In tumour immunity, Johanna et al. 39 have reviewed that dendritic cells tend to induce T cell activation in the tumour microenvironment and are associated with improved prognosis of OS. Tumour-associated macrophages (TAMs) have been proven to promote tumour growth by suppressing T lymphocytes in the OS39. High infiltration of natural killer T cells (NKT) in cancer patients is correlated with good clinical outcomes40,41. Evidence also indicates that the expression of STC2 is highly associated with antitumor immunity37,42. In our study, we have identified that the upregulated STC2 is associated with poor prognosis of OS and negatively associated with the infiltration of the CAFs. Consistently, the infiltration of CAFs is significantly higher in the low-risk group of OS43. Initially, cancer-associated fibroblasts (CAFs) were presumed to promote tumorigenesis, while they have been reported to have a dual role in tumorigenesis owing to their heterogeneity44. CAFs participate in tumour cell growth and immunity by secreting extracellular matrix and many other cytokines, such as CC-chemokine 2 (CCL2), colony-stimulating factor 1 (CSF1), insulin-like growth factor 1 (IGF1) and vascular endothelial growth factor (VEGF)45. CAFs regulate angiogenesis and subsequently promote tumour progression through the secretion of VEGFA and CXCL1246,47. Furthermore, CAFs provide metabolic support to tumour cells by releasing alanine, deoxycytidine, proline, and other substances48,49,50,51. Conversely, CAFs have also been demonstrated to exert a tumor-restraining effect. The depletion of αSAM+ CAFs has been shown to accelerate the progression of pancreatic cancer in a mouse model, resulting in a reduction in the survival time52. Consistently, a higher level of αSAM+ CAFs is associated with superior overall survival outcomes in patients with pancreatic cancer. The results of this study demonstrate that CAFs play a tumour-restraining role in osteosarcoma. However, further investigation is necessary to identify the specific mechanism. Future studies should investigate the efficacy of targeted therapy for CAFs to regulate different subpopulations of CAFs with greater precision.

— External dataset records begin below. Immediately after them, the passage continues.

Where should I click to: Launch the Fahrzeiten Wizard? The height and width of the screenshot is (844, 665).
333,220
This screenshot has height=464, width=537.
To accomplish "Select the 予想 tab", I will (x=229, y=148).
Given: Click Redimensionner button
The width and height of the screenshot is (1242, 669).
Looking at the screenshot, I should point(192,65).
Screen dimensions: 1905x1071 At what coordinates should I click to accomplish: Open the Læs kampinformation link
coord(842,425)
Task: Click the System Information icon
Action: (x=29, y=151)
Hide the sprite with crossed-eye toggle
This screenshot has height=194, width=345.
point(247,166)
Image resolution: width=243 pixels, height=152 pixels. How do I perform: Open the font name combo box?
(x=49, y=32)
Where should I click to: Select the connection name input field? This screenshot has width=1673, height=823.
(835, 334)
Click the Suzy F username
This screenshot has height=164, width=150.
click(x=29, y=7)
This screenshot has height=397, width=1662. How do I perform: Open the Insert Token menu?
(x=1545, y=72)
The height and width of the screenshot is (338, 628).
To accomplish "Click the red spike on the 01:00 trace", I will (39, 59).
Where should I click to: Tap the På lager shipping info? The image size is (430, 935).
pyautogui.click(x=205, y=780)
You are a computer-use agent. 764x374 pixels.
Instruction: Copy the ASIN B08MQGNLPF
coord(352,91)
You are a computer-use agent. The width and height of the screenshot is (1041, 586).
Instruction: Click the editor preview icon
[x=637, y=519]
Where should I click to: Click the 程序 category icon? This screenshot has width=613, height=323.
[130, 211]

This study still has some limitations. First, all datasets concluded in this study were downloaded from the online database. More prospective studies are needed to confirm the diagnostic and prognostic model based on the hypoxia-related genes. Second, gene levels of the hypoxia-related genes were validated in datasets and in vitro. At the same time, more experiments should be conducted to investigate the function and potential target of STC2 and TMEM45A.

Conclusion

In summary, we constructed novel hypoxia-related gene signatures for OS diagnosis and prognosis, with favourable prediction performance and promising clinical practice in OS. Furthermore, STC2 and TMEM45A can be candidate targets for OS treatment.